Я не мог скрыть удивления. Тибор потупился. Моя привилегированная Мама на всякое время года и на разные случаи располагала всего пятью нарядами, ни больше ни меньше. Казалось, Тибор не только утолял прихоти своей дочери, но и потворствовал им. Может, она отвлекала его от печальных мыслей?
Он выудил из кармана кусок антрацита, подошел к дому, оглядел стену, ощупал ее, выковырял из нее кремневым резцом камень и воткнул антрацит в дыру.
– Зачем это?
– Я вставляю громовую стрелу.
– Что?
– Громовую стрелу. Громовая стрела приняла удар молнии и обрела мощь. В ней пребывают Духи. Она согревает и защищает, как огонь. Скажем, если у тебя болят почки, ты прикладываешь ее внизу спины, и боль стихает. А в стену я ее воткнул, чтобы она охраняла дом.
– Откуда ты знаешь, что в нее ударила молния?
– Я подобрал ее поутру у основания скалистого пика, который за ночь раздробила молния.
Отныне по отцовскому распоряжению я ежедневно навещал их, дабы убедиться, что они ни в чем не нуждаются.

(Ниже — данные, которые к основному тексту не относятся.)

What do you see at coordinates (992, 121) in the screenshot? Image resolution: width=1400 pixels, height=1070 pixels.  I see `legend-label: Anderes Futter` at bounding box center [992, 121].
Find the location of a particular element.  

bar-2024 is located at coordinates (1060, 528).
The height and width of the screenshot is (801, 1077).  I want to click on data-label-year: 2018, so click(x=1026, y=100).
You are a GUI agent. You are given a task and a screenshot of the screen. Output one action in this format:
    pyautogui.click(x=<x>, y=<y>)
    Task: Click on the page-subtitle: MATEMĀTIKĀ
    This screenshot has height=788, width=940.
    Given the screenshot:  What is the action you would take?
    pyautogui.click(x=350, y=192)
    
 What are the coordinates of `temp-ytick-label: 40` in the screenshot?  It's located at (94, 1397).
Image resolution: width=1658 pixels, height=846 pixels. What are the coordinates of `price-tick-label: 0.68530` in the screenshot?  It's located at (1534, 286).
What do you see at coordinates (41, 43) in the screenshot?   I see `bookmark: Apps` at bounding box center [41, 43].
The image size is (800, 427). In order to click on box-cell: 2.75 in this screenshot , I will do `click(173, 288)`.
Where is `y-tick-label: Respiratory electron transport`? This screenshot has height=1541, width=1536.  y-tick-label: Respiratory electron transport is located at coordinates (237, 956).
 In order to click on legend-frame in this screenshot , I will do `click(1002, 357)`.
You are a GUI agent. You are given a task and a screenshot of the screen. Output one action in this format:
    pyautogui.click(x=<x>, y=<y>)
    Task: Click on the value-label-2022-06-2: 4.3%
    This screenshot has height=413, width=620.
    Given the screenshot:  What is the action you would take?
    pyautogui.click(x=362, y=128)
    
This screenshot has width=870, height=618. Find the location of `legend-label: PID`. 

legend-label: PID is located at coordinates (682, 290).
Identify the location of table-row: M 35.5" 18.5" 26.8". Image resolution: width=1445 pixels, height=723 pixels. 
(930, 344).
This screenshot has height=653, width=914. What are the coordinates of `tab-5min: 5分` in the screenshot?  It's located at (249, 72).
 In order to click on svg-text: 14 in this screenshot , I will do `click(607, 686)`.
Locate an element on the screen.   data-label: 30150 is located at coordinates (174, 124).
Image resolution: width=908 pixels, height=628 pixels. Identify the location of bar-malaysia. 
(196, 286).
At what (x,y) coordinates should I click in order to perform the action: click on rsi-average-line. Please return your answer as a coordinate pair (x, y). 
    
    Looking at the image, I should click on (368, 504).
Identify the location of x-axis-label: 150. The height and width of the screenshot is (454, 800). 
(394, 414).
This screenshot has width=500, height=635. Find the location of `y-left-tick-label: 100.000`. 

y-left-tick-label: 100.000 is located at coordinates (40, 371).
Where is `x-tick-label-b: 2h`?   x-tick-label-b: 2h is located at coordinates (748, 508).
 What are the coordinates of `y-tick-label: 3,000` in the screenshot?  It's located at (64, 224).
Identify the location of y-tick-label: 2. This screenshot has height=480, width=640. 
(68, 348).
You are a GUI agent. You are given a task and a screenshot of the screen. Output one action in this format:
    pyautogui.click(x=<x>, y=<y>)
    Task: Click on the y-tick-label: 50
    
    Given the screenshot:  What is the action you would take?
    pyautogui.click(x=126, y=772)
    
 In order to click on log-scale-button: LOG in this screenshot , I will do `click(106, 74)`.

Нура что ни день оказывалась в новом расположении духа, да и оно подчас успевало при мне поменяться. Переступая порог, я никогда не знал, что меня ждет. То она подбегала ко мне с лучезарной улыбкой и увлекала на прогулку; то представала уютной домоседкой и предлагала отведать ее стряпни, даже закармливала меня до отвала; то встречала меня недовольной гримасой, означавшей, что я ей докучаю; а случалось, не подымала головы и сидела недвижно, погруженная в свои глубины.
Она то и дело меняла наряды из тонкого крапивного полотна, иногда беленого, иногда крашеного, – крапивное полотно оказалось нежнее, мягче конопляного, вдобавок Нура украшала его вышивкой, цветными камушками и ракушками, и я очень скоро понял, что должен не только замечать эти перемены, но и говорить о них. Она ликовала, слушая мои комментарии, всегда льстивые, потом вздыхала и с жалостью произносила:
– Мой бедный Ноам, ты ничего в этом не смыслишь.
Я оглядывался на Тибора, ища поддержки. Нура добавляла:
– Он тоже ничего в этом не смыслит. Мужчины ничего в этом не смыслят!
Она смеялась. Однажды я спросил ее:
– А женщины?
– И женщины тоже. Разве ты видел со вкусом одетых женщин в вашей деревне? Конечно, я не говорю о твоей матери.
И снова рассмеялась. Я нахмурился:
– Нура, объясни мне: если ты наряжаешься ни для мужчин, ни для женщин, то для кого?